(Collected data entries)
------------------------------------------------
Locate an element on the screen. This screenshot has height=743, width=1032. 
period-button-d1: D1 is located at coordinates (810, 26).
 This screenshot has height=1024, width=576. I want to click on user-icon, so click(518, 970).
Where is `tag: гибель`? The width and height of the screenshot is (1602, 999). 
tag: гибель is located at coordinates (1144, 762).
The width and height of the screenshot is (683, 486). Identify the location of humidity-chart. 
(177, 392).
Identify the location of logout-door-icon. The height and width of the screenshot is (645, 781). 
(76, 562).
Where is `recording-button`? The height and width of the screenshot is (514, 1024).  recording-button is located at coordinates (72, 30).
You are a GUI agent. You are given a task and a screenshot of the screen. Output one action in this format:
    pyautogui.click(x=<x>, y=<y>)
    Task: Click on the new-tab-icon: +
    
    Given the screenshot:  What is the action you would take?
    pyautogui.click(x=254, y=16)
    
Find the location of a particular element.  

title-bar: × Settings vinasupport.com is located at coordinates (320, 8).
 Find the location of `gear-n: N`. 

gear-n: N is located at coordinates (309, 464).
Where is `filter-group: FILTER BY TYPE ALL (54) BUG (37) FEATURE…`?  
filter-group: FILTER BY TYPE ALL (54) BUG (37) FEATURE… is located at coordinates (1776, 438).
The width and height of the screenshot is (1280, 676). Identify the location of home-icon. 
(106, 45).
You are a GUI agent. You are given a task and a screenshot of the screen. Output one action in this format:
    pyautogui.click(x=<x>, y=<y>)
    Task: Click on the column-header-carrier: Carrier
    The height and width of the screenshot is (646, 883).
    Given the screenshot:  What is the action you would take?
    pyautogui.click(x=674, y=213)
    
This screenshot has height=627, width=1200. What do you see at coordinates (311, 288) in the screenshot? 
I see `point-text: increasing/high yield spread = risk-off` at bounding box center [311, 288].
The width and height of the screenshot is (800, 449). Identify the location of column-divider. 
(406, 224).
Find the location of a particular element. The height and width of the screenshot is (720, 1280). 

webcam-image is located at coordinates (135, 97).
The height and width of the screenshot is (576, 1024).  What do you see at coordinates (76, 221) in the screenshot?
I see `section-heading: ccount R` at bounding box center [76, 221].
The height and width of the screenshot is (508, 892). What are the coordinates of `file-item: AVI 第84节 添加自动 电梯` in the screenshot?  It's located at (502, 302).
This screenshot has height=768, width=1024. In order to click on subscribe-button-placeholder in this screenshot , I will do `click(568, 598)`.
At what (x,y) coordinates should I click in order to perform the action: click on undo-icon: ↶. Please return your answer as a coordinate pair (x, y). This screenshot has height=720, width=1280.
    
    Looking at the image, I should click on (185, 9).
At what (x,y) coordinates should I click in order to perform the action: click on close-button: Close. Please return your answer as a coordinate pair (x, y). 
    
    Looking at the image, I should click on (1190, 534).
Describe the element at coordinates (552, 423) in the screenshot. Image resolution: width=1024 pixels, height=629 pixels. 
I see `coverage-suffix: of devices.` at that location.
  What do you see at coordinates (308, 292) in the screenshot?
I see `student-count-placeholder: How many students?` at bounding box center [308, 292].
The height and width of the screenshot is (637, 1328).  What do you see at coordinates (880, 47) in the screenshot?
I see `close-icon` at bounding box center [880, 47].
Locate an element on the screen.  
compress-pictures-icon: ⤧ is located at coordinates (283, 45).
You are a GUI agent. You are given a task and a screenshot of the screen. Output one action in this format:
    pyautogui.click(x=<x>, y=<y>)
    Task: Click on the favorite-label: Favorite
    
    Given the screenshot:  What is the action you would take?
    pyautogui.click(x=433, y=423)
------------------------------------------------
### WHAT TO WORK ON
Find every line of the items above that contains the word "order", matching case exactly, and copy each such line in full.

### ANSWER
This screenshot has height=768, width=1024. In order to click on subscribe-button-placeholder in this screenshot , I will do `click(568, 598)`.
At what (x,y) coordinates should I click in order to perform the action: click on undo-icon: ↶. Please return your answer as a coordinate pair (x, y). This screenshot has height=720, width=1280.
At what (x,y) coordinates should I click in order to perform the action: click on close-button: Close. Please return your answer as a coordinate pair (x, y). 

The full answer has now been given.